No meio da parafernália, destaca-se o rosto do Santo, a madeira já carcomida em alguns pontos, o sangue pintado que escorre pelas faces, os olhos escuros contemplando o vazio sob as pálpebras meio descidas. Mais do que sofrimento, parece-me ter uma expressão de serenidade – mas eu vejo a imagem com olhar de profana, não com o coração de devota, e sou claramente uma excepção. À passagem do andor, todos os olhares convergem para a imagem do Senhor Santo Cristo. Ouvem-se palmas, e são muitos os lábios que se movem em oração, talvez pedindo, talvez agradecendo, talvez cumprindo um ritual instintivo.

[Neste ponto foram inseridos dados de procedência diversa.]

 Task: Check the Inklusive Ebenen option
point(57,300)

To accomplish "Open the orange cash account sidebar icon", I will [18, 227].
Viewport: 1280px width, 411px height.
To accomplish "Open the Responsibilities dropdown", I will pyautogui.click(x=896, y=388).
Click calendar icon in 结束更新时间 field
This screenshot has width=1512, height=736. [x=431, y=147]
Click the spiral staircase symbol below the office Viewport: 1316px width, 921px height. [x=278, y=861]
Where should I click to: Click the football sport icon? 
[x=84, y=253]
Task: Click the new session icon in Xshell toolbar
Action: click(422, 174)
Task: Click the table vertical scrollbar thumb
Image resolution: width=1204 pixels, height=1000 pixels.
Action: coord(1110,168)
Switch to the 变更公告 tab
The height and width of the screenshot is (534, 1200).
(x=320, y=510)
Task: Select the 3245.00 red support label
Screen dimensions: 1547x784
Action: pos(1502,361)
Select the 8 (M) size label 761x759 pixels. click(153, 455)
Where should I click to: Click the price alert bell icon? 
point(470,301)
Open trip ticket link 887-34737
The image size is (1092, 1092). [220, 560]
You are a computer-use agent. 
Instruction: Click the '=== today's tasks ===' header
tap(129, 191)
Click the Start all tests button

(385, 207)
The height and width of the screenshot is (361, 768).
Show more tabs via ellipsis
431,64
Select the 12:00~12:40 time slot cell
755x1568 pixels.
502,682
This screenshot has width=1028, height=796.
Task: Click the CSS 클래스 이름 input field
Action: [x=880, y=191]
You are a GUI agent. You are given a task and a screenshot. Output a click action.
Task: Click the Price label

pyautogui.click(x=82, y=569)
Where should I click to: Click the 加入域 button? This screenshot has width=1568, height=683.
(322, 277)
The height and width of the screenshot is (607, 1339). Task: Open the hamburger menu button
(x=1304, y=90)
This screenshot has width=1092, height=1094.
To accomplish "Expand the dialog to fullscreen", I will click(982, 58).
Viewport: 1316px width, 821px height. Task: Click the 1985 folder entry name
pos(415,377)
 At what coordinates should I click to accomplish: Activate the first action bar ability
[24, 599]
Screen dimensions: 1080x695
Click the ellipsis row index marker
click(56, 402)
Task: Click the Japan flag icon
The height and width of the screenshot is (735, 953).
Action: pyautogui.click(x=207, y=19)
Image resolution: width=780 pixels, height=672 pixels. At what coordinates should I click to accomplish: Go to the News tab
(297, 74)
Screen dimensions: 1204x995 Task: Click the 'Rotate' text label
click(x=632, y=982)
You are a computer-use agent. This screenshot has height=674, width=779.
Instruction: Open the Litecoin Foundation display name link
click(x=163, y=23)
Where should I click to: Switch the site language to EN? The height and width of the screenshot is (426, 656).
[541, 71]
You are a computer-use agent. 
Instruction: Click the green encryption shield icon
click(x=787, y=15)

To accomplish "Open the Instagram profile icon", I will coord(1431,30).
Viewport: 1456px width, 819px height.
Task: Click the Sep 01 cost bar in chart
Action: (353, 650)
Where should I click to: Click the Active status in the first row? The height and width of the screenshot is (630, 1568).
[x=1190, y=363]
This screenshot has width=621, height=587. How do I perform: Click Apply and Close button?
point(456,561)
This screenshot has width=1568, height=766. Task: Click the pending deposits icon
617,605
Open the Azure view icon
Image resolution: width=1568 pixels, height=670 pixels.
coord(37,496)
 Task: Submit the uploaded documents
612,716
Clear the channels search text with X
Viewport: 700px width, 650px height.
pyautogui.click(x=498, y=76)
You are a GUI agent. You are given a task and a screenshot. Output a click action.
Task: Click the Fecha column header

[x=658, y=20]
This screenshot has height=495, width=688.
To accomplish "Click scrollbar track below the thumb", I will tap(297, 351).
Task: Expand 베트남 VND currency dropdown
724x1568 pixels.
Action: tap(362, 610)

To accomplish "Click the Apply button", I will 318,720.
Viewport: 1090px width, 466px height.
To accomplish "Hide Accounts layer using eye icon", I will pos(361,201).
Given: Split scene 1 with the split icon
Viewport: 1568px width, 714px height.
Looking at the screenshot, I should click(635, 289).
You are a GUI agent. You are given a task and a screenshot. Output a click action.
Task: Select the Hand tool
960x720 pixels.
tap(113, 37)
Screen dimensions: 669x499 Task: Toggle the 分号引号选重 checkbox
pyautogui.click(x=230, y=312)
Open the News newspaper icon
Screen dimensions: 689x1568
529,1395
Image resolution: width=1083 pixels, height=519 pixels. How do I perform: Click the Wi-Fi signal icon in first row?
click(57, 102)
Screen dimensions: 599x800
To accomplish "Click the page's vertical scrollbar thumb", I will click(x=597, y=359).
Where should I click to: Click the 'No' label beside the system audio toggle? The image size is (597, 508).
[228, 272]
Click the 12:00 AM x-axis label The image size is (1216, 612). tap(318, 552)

Seguem-se-lhe mais membros de Irmandades e mais filarmónicas, dignitários do Governo Regional e de outros organismos oficiais, representantes das Forças Armadas, das autarquias e das forças de segurança. Depois de ainda mais uma banda, quatro escuteiras abrem a ala das mulheres de negro – algumas estão mesmo de luto, outras cumprem promessas. E só então chega finalmente a vez dos restantes fiéis, que engrossam a procissão com mais uns bons milhares de almas. Há quem tenha vestido o seu melhor “fato de domingo”, e quem vá de ténis; uns levam círios, outros crianças ao colo; há quem tire os sapatos e prossiga de meias, ou mesmo descalço. Neste desfile democrático qualquer pessoa pode participar, e o único requisito é ter fé.
O fumo e o barulho de morteiros indicam que o andor desfila em frente ao Forte de São Brás. Depois de deixar o Campo de São Francisco, o cortejo faz um périplo pelas ruas mais antigas da cidade. Mimetizando a rota da procissão original, passa pelas igrejas e conventos mais importantes do centro histórico de Ponta Delgada, regressando ao adro do Santuário cinco horas depois de ter começado, numa prova de resistência que só mesmo a forte devoção (e uma razoável forma física) consegue fazer superar. Depois das últimas despedidas, já perto das dez da noite, a imagem do Senhor Santo Cristo recolhe à sua capela, de onde só voltará a sair um ano mais tarde.
A festa não termina aqui. Ainda haverá celebrações eucarísticas, concertos e arraiais até à quinta-feira seguinte, dia do encerramento das festividades. Apesar de algumas tímidas tentativas, no passado, para reduzir a componente comercial do evento e dar maior relevância à vertente espiritual das festas em honra do Senhor Santo Cristo dos Milagres, a verdade é que estes são dias de grande movimento de pessoas em toda a cidade, e de inegável importância económica.
Mesmo entre os crentes, as festas do Senhor Santo Cristo dos Milagres não são tão famosas quanto outras manifestações religiosas no nosso país. O peso da insularidade continua a ser grande, por muito que estejamos numa “aldeia global” e apesar da recentemente adquirida popularidade dos Açores. No entanto, e se outro mérito não tivessem, conseguem a proeza de chamar a si vários milhares de pessoas espalhadas por todo o mundo, unindo-as numa mesma devoção e sob um único manto: o da fé numa imagem religiosa. É obra!